Accueil Opinions Cartes blanches

Sire, suggérez à M. al-Sissi la libération immédiate d’Ahmed Samir Santawy

Le roi Philippe recevra le président égyptien Abdel Fattah al-Sissi au palais royal ce mercredi. Compte tenu des très graves et très nombreuses violations des droits humains imputables aux autorités égyptiennes, les deux directeurs des deux sections belges d’Amnesty international lui adressent une lettre ouverte.

Carte blanche - Temps de lecture: 4 min

Sire,

Cela fait maintenant quelques années que nous observons avec admiration la sérénité qui Vous occupe lorsque Vous rencontrez, lors de visites protocolaires, des individus que le dictionnaire recense sous l’appellation de « dictateurs ou dictatrices », et que le droit international des droits humains condamnerait, s’il était appliqué, pour crimes contre l’humanité (entre autres).

Nous connaissons Votre attachement aux valeurs fondamentales portées par la Déclaration universelle des droits de l’homme et nous savons combien il est difficile de converser avec de tels individus lorsqu’on sait leur mépris pour cette dernière.

Cette qualité va encore être mise à rude épreuve ce mercredi lors de la rencontre que Vous allez avoir avec le maréchal Abdel Fattah al-Sissi, par ailleurs président de la République d’Égypte.

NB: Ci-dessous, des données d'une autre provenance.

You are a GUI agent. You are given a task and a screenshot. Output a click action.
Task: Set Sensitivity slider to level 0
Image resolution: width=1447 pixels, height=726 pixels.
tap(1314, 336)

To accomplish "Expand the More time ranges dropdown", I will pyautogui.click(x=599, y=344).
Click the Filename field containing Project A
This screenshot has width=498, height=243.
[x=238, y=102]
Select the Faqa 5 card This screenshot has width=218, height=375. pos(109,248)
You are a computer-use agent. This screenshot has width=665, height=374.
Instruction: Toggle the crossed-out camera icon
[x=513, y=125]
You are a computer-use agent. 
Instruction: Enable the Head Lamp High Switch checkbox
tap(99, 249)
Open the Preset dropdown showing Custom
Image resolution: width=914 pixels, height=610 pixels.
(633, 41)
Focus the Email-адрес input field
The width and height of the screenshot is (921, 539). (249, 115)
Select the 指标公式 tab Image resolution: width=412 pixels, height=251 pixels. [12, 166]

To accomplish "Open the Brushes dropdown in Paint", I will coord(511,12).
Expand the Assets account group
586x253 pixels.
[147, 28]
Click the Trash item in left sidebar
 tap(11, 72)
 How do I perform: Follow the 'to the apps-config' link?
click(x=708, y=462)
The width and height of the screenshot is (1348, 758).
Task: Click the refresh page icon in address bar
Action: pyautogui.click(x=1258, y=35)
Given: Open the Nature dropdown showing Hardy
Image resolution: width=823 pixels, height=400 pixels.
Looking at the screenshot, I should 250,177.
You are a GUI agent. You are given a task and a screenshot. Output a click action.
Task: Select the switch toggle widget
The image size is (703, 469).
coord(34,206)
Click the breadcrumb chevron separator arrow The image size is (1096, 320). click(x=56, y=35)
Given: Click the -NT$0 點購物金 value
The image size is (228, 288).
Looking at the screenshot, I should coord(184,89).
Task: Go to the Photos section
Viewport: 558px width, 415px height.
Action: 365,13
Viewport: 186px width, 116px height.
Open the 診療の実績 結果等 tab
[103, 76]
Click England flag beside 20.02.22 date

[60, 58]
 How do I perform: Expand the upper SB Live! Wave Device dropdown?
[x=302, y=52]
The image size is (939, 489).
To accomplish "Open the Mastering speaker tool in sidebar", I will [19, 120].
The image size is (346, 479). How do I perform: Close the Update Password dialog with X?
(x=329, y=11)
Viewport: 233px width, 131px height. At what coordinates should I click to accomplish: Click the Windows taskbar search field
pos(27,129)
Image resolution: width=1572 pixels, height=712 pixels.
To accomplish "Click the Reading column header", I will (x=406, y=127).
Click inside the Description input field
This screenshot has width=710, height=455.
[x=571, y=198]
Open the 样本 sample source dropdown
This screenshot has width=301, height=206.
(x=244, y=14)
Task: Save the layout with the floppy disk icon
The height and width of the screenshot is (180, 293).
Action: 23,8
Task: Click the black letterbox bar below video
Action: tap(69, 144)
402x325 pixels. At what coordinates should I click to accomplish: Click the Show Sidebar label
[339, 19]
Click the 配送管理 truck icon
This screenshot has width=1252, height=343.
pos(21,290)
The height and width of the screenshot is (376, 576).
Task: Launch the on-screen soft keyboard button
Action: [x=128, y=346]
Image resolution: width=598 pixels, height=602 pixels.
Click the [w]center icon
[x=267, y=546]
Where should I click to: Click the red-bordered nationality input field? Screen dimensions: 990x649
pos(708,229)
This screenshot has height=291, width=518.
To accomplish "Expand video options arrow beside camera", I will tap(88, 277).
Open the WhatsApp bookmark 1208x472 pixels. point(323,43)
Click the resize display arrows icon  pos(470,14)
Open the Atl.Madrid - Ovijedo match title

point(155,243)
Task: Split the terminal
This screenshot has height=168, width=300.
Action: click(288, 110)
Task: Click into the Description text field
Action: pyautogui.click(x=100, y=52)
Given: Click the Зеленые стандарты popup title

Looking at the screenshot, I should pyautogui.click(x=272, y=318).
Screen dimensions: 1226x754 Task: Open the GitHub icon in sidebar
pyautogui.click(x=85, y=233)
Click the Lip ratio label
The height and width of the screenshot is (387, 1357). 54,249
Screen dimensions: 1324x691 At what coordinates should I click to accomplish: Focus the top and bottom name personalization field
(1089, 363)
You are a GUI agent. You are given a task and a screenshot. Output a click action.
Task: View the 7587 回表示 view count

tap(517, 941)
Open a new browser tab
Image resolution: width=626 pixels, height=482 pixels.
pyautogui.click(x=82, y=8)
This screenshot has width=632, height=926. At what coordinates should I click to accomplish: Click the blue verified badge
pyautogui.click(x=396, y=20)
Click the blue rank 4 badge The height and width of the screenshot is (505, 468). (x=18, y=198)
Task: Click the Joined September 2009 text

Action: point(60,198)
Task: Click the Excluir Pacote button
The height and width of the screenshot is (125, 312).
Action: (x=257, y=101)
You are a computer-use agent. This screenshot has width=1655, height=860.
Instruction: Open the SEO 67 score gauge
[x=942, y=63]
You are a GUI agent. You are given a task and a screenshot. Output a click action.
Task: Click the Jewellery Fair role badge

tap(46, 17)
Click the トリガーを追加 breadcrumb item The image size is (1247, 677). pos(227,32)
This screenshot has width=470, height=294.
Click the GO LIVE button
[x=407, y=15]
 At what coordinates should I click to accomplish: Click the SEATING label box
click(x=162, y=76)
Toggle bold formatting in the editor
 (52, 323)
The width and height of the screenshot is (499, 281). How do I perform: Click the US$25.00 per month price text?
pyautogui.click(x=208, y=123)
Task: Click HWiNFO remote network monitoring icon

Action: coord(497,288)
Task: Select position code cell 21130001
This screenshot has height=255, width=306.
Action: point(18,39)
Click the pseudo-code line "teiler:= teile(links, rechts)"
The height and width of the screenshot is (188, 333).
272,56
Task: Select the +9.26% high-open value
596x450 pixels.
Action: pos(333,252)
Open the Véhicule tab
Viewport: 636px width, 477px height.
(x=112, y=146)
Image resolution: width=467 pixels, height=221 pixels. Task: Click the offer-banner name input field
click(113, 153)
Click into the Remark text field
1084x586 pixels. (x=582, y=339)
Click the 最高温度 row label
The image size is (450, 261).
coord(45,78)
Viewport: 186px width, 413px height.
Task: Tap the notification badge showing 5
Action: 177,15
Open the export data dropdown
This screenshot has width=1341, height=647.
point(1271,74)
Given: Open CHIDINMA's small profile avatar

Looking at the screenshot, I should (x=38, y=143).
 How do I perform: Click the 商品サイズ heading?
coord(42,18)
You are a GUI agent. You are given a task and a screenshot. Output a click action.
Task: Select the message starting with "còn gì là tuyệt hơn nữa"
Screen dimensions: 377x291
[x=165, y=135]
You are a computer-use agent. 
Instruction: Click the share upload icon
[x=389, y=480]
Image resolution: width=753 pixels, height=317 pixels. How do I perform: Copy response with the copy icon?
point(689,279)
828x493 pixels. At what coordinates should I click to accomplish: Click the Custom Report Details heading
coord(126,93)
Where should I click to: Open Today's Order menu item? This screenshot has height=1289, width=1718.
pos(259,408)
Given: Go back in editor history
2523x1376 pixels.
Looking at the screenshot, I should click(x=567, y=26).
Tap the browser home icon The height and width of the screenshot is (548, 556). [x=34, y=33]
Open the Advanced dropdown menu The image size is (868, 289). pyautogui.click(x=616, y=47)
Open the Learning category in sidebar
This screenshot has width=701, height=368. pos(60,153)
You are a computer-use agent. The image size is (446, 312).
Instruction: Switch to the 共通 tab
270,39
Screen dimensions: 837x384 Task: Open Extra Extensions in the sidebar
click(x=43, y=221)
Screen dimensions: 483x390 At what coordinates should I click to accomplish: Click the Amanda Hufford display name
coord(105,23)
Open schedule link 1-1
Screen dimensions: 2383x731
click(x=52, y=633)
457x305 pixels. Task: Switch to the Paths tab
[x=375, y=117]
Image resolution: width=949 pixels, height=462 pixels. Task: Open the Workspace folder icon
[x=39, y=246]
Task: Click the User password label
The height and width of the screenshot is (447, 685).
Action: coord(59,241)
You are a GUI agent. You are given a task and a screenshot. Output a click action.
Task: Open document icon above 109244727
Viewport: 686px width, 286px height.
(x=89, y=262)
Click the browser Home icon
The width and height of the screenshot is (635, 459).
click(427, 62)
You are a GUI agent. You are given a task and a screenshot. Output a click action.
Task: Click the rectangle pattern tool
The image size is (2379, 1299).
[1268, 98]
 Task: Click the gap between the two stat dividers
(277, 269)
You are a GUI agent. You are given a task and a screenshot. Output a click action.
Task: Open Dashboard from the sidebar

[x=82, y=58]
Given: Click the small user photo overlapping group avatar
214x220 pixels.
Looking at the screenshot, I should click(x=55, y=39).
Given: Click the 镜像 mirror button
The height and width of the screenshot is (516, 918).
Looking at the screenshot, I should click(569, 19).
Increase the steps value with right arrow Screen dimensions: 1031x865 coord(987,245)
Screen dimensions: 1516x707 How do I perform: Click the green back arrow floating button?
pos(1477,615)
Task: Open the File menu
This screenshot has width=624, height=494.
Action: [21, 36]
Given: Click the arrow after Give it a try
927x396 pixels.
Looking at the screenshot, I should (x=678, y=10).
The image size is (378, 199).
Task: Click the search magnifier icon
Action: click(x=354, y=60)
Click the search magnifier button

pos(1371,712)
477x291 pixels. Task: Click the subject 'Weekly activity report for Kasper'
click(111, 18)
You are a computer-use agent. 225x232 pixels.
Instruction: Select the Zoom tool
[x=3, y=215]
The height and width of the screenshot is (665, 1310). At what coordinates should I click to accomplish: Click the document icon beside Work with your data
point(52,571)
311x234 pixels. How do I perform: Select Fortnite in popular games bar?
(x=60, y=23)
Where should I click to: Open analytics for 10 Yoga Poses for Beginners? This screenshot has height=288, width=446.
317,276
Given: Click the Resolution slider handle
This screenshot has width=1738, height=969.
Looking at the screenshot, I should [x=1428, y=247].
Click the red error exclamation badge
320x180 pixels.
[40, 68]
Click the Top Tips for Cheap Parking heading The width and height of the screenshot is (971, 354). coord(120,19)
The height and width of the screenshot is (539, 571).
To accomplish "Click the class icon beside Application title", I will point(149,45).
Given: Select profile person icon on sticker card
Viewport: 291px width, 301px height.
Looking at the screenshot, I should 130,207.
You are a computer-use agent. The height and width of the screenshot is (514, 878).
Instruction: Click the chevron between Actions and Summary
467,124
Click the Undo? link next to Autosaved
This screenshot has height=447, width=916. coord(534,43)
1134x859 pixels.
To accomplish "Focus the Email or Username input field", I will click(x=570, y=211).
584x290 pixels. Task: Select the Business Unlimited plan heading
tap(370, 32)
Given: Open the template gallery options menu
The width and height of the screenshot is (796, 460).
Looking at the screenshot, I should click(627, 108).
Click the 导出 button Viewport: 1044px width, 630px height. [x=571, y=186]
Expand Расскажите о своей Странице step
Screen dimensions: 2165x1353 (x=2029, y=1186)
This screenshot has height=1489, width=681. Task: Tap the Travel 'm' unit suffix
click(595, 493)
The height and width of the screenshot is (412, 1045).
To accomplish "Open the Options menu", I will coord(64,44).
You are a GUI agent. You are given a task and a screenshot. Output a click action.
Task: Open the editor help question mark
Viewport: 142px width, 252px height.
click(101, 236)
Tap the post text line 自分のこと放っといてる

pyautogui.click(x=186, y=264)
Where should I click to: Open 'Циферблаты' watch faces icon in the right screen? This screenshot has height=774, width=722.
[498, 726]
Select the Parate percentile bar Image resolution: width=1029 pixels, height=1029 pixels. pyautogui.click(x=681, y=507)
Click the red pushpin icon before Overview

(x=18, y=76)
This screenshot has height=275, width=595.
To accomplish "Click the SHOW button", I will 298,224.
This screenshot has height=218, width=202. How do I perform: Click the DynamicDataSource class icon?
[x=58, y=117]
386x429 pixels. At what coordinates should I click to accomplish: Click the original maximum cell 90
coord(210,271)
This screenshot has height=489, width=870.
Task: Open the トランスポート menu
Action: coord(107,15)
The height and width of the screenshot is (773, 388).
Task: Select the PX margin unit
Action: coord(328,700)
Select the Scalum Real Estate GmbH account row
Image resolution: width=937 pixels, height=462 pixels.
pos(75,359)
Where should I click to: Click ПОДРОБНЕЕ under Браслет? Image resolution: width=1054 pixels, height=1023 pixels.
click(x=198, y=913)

Aussi voudrions-nous Vous suggérer de tout d’abord le féliciter pour la libération en janvier dernier de Ramy Shaath. Ce défenseur des droits humains, arrêté en 2019, a passé deux ans et demi derrière les barreaux d’une prison abominable et quasi quotidiennement torturé, sans avoir jamais été condamné. Cette libération a bien sûr réjoui sa compagne (expulsée illégalement) et tou·tes les militant·es des droits humains qui se sont mobilisé·es en sa faveur pendant tout ce temps. Cette bonne nouvelle vaut donc bien un chaleureux remerciement.

Sire,

Depuis la chute de l’ancien président Mohamed Morsi en 2013, les autorités égyptiennes dirigent le pays d’une main de fer, avec une répression brutale et systématique de toute forme de dissidence et la réduction drastique de l’espace civique. Les autorités égyptiennes ont placé en détention arbitraire des milliers de personnes considérées comme dissidentes, dont un grand nombre de défenseur·es des droits humains, de journalistes, d’avocat·es, de militant·es pacifiques et de personnalités politiques d’opposition. Un grand nombre de ces personnes sont maintenues en détention provisoire pour une durée indéterminée ou purgent des peines prononcées à l’issue de procès manifestement inéquitables, notamment par des tribunaux militaires et des tribunaux d’exception dont les décisions ne peuvent faire l’objet d’un appel. Une fois libérées, elles doivent en outre faire face à des mesures extrajudiciaires abusives de la part d’agents de l’Agence nationale de sécurité adoptées dans le but d’étouffer toute velléité de dissidence. À lire aussi Egypte: 4 et 5 ans de prison pour des militants pour la liberté

Ces violations des droits humains ont lieu dans un contexte où la torture reste une pratique courante dans les lieux de détention officiels et non officiels, notamment par les agents de police et de l’Agence nationale de sécurité, comme l’attestent le Comité contre la torture des Nations unies et les ONG. Les conditions de détention notoirement déplorables en Égypte ont déjà coûté la vie à des dizaines de personnes depuis 2013.

Sire,

La discussion que Vous allez avoir avec le maréchal Abdel Fattah al-Sissi ne permettra certainement pas d’aborder tout cela en profondeur, d’autant que d’autres sujets seront certainement sur la table. Mais nous voudrions à tout le moins Vous proposer de suggérer à M. al-Sissi la libération immédiate de Ahmed Samir Santawy, chercheur et étudiant en master d’anthropologie à l’université d’Europe centrale, à Vienne (Autriche), et détenu arbitrairement en raison essentiellement de son travail universitaire sur les droits des femmes et la religion, notamment sur l’histoire des droits reproductifs en Égypte.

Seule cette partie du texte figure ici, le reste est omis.